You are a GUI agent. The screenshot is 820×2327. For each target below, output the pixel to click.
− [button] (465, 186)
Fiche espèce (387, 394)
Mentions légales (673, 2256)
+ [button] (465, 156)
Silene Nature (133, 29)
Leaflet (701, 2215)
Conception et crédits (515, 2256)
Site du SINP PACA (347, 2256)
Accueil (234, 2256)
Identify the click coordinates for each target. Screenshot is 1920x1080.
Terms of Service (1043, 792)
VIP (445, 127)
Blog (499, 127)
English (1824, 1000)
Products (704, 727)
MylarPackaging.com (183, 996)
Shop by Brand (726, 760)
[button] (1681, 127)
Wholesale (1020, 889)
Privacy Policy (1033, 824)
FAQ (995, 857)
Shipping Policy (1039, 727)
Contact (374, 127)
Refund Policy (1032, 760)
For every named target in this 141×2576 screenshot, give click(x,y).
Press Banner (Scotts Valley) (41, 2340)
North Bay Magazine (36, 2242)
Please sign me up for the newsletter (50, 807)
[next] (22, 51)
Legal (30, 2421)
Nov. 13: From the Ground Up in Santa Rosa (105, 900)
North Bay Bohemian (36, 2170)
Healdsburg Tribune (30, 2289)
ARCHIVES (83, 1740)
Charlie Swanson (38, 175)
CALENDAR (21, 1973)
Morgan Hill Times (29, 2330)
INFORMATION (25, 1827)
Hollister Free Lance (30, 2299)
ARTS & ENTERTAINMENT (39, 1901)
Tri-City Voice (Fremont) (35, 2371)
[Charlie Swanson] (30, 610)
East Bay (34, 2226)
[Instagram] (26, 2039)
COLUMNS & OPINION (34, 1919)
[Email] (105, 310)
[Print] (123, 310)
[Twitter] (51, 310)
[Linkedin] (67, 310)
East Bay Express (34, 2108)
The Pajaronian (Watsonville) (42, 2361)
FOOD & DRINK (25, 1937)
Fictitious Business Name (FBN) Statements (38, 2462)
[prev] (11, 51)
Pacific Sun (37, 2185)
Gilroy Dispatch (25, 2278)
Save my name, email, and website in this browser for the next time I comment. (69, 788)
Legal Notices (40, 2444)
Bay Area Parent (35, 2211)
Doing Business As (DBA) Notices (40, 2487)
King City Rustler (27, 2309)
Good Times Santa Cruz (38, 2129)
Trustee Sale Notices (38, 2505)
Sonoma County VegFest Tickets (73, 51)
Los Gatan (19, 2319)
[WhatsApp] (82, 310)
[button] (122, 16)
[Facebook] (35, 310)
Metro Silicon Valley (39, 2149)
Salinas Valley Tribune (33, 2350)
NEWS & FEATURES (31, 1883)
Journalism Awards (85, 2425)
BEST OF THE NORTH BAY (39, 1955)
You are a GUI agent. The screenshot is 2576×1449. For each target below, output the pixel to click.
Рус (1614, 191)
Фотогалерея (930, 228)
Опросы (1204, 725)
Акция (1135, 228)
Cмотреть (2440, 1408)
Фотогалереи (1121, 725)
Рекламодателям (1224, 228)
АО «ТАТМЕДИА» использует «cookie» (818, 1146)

• _Exercise_: Copy each line in the entries above where "target" turns up.

• _Output_:
You are a GUI agent. The screenshot is 820×2327. For each target below, output the pixel to click.
Identify the click coordinates for each target. Screenshot is 1920x1080.
For every named target in this 141×2576 screenshot, give click(x,y).
You are a GUI agent. The screenshot is 2576×1449. For each target below, output the pixel to click.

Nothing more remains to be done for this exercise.